Please swap "screenshot" for "image" wherever it occurs in the records below, keeping everything else unchanged. Omit the pictures from your answer.
Start of MATERIAL FOR THE TASK
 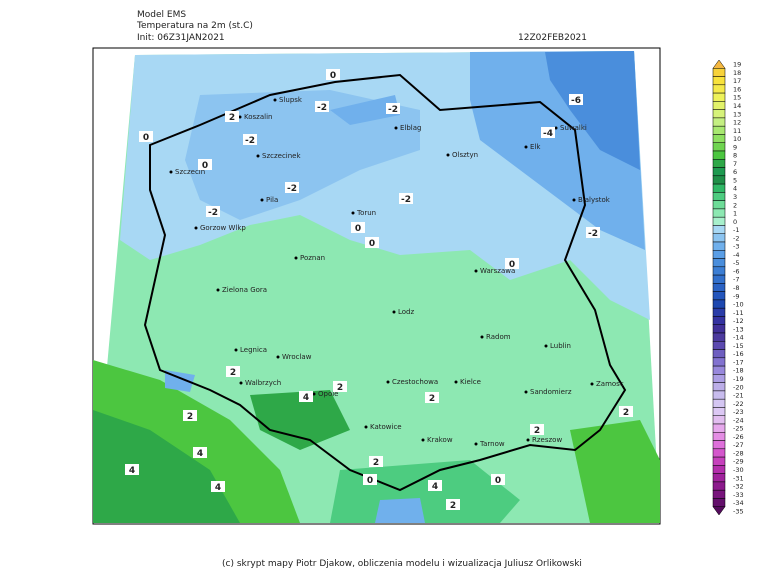 I want to click on field-warm-south, so click(x=425, y=492).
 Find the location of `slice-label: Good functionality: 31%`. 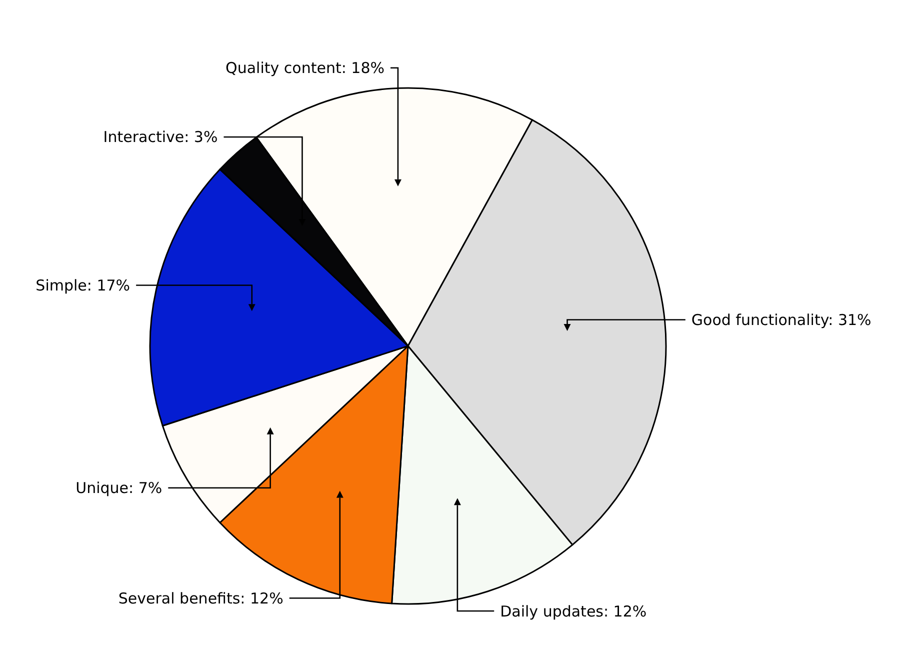

slice-label: Good functionality: 31% is located at coordinates (782, 320).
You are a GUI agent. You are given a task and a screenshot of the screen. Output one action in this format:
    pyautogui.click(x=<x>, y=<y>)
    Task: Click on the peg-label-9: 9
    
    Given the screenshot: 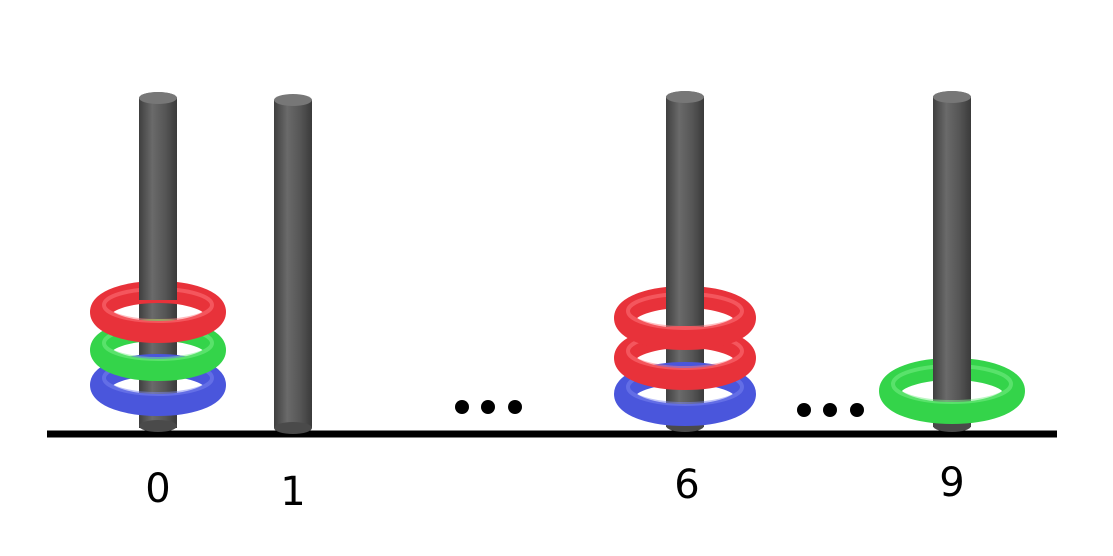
End of MATERIAL FOR THE TASK
- **ANSWER FOR THIS EXERCISE**
  I want to click on field-warm-south, so click(x=425, y=492).
 Find the location of `slice-label: Good functionality: 31%`. 

slice-label: Good functionality: 31% is located at coordinates (782, 320).
You are a GUI agent. You are given a task and a image of the screen. Output one action in this format:
    pyautogui.click(x=<x>, y=<y>)
    Task: Click on the peg-label-9: 9
    
    Given the image: 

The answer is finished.